A Short History of Btrfs

diegocgteleline.es writes "Valerie Aurora, a Linux file system developer and ex-ZFS designer, has posted an article with great insight on how Btrfs, the file system that will replace Ext4, was created and how it works. Quoting: 'When it comes to file systems, it's hard to tell truth from rumor from vile slander: the code is so complex, the personalities are so exaggerated, and the users are so angry when they lose their data. You can't even settle things with a battle of the benchmarks: file system workloads vary so wildly that you can make a plausible argument for why any benchmark is either totally irrelevant or crucially important. ... we'll take a behind-the-scenes look at the design and development of Btrfs on many levels — technical, political, personal — and trace it from its origins at a workshop to its current position as Linus's root file system.'"
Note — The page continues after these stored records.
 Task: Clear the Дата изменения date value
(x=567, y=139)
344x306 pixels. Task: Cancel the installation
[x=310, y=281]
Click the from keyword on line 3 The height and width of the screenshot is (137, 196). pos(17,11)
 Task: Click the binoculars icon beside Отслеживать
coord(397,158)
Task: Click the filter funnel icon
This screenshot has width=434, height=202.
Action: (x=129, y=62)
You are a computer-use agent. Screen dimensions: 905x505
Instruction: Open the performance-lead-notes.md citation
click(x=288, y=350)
35 of 241 comments (clear)

  1. Looks promising by PhunkySchtuff · · Score: 5, Informative

    This looks like a promising filesystem - as ZFS on linux is, at present, doomed to die an ugly death, btrfs looks to address a lot of the shortcomings of other filesystems and bring a clean, modern fs to linux. It goes beyond ZFS in some areas too, such as being able to efficiently shrink a filesystem, and keeps a lot of the cool things that ZFS made popular, such as Copy-On-Write.

    It looks like Btrfs also addresses some decisions that were made with the direction that ZFS would be going in, or how it would handle certain problems that now with hindsight behind the developers, they possibly would have done things differently.
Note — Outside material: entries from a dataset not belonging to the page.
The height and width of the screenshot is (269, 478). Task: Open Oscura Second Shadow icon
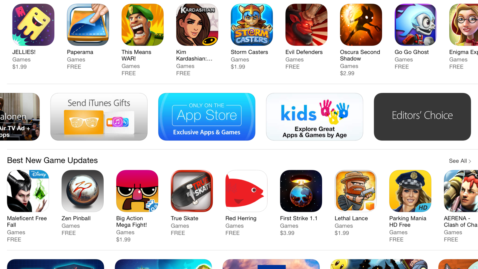[361, 25]
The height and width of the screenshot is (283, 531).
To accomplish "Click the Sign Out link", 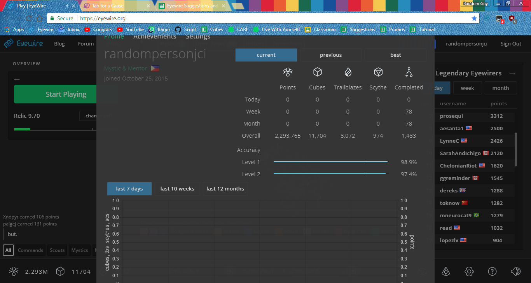I will tap(511, 44).
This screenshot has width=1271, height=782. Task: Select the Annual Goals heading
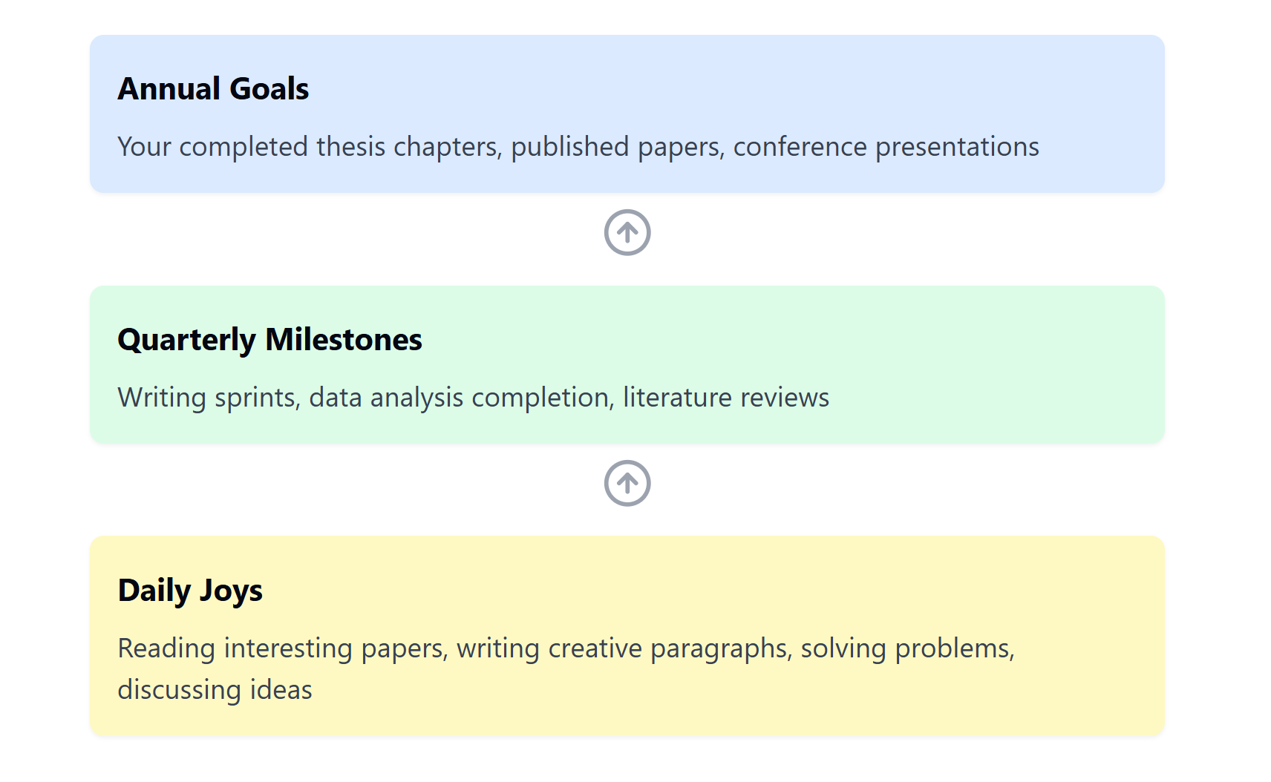[x=213, y=88]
    Apple are really struggling with ZFS, with it being announced as a feature in early betas of both Leopard (10.5) and Snow Leopard (10.6), as well as being there in a very limited form in Tiger (10.4) - maybe development on Btrfs will leapfrog ZFS for consumer-grade hardware and Apple can finally look at deprecating HFS.

    1. Re:Looks promising by dirtyhippie · · Score: 2, Informative

      ... but btrfs is GPL. Therefore Apple can't use it, unless perhaps they are able to work out licensing from Oracle.

    2. Re:Looks promising by PhunkySchtuff · · Score: 5, Informative

      Apple has, and does, use GPL'd code and complies with the terms of the license.

      Take, for example, WebKit, which is a fork of KHTML. It's now released as LGPL:
      http://webkit.org/coding/lgpl-license.html

      This code powers the browser that Apple ship with Mac OS X, Safari - which is arguably one of the most important pieces of code in the whole OS.

      As a result of it's quality, speed and standards adherence, it's now used by companies like Nokia and Adobe...

    3. Re:Looks promising by aj50 · · Score: 2, Informative

      I think that since it's a part of the kernel, it would count as a derivative work which would mean the whole kernel would have to be GPL'd as well.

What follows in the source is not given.